Ничего другого не видя, ничего другого не слыша, вбежала Шасенем в комнату шаха. И он пытался ее успокоить, нежно гладя дочь по голове, что-то говорил, открывая и закрывая рот, пока Шасенем вдруг не заплакала. Сквозь ее плач все тише звучало в ее ушах «отрубить ему голову», все яснее делался голос шаха, сперва он журчал подобно ручью, потом она начала понимать слова:
— … Пойми, я и сам не хочу рубить ему голову. Но как я могу его не казнить? Я отослал его в Змеиные пески, он вернулся. Без головы он уже не сможет вернуться!
— А если я сделаю так, что он уйдет и не вернется никогда?
— Как так?
— А так…
И, наклонившись к отцу, Шасенем стала объяснять как.
В этом мире к сладости примешана горечь, за днем следует ночь, за пиршеством — горе, за радостью — печаль, за богатством — бедность, за дружбой — вражда. Когда ясаулы выпустили Гариба из темницы, он прибежал в сад и крикнул: «Сенем!»
Шасенем вышла к нему:
— Здравствуй, Гариб. Хорошо, что тебя выпустили. А теперь уезжай.
Гариб сказал:
— Меня не страшит ничего, пока ты любишь меня. Шасенем опустила голову:
— Гариб! Я должна сказать тебе правду. Видишь, я спокойна, и глаза мои уже не в слезах, Я тебя не люблю.

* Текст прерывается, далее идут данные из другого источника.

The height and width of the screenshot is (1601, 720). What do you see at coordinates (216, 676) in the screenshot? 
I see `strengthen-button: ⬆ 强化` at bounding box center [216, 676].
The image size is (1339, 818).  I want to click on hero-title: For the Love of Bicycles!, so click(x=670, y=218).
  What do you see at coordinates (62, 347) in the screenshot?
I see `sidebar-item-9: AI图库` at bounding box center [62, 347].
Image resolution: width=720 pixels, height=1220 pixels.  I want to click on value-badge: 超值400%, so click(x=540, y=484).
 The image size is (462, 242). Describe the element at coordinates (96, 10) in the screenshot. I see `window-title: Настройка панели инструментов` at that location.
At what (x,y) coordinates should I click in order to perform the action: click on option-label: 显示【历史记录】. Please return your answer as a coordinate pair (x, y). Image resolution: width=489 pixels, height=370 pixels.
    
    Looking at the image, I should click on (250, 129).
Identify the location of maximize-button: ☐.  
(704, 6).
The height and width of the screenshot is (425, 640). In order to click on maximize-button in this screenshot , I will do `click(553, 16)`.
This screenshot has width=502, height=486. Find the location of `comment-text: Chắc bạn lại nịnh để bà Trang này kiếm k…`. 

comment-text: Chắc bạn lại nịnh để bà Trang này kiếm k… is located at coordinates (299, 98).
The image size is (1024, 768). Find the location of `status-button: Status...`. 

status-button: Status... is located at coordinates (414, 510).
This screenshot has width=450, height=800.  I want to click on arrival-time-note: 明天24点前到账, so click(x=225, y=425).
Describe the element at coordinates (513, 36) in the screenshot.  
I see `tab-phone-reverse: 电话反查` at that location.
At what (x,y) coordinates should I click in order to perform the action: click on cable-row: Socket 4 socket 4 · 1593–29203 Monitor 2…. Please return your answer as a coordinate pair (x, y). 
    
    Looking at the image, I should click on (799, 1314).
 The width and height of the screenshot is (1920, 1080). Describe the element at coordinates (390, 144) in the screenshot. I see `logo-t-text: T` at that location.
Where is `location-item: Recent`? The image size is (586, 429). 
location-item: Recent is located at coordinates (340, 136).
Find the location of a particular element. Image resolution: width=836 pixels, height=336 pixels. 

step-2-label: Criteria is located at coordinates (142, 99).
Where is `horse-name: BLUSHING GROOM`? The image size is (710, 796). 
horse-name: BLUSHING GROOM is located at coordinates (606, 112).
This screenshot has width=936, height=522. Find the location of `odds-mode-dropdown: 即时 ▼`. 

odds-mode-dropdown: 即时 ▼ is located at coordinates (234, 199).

— Не говори так со мной, — улыбнулся Гариб. — Смотрю я на твое прекрасное лицо, Сенем, и нет у меня иного желания, как умереть, любуясь тобой.
— Я на самом деле тебя не люблю! Гариб удивился:
— Твое сердце не может чувствовать того, что говорит твой язык. Не верю тебе!
— Я отрезала тебя от своего сердца. Гариб вскочил:
— Сенем! Не шути со мной!
— Мои глаза теперь глядят на тебя как на доску!
— Что ты говоришь! Что ты говоришь! — Гариб потряс кулаками, не веря и не находя себе места.
— Не стучись напрасно в эту дверь, она из холодного железа, — сказала Шасенем.
Гариб обхватил руками ее голову, посмотрел ей в глаза, отшатнулся:
— Вот какова твоя верность. Меня жалеют камни, но не жалеет твое сердце.
— Это все праздные разговоры, — сказала Шасенем. — Ступай отсюда! Я запру за тобой ворота.
Гариб разорвал свой ворот:
— Зачем, зачем я остался тем же, а ты уже не та! И, подняв с земли свой саз, быстро пошел к воротам.
— Гариб… — окликнула его Шасенем, он обернулся, все еще надеясь на чудо. Она спросила: — Куда ты направишься? В какую сторону? В какой город?
Гариб сказал:
— У бродяги тысяча одна дверь! — И выскочил в ворота.
— Гариб! — крикнула Шасенем и тоже побежала к воротам.
Она выглянула, но Гариб уже скрылся среди базарных лавок.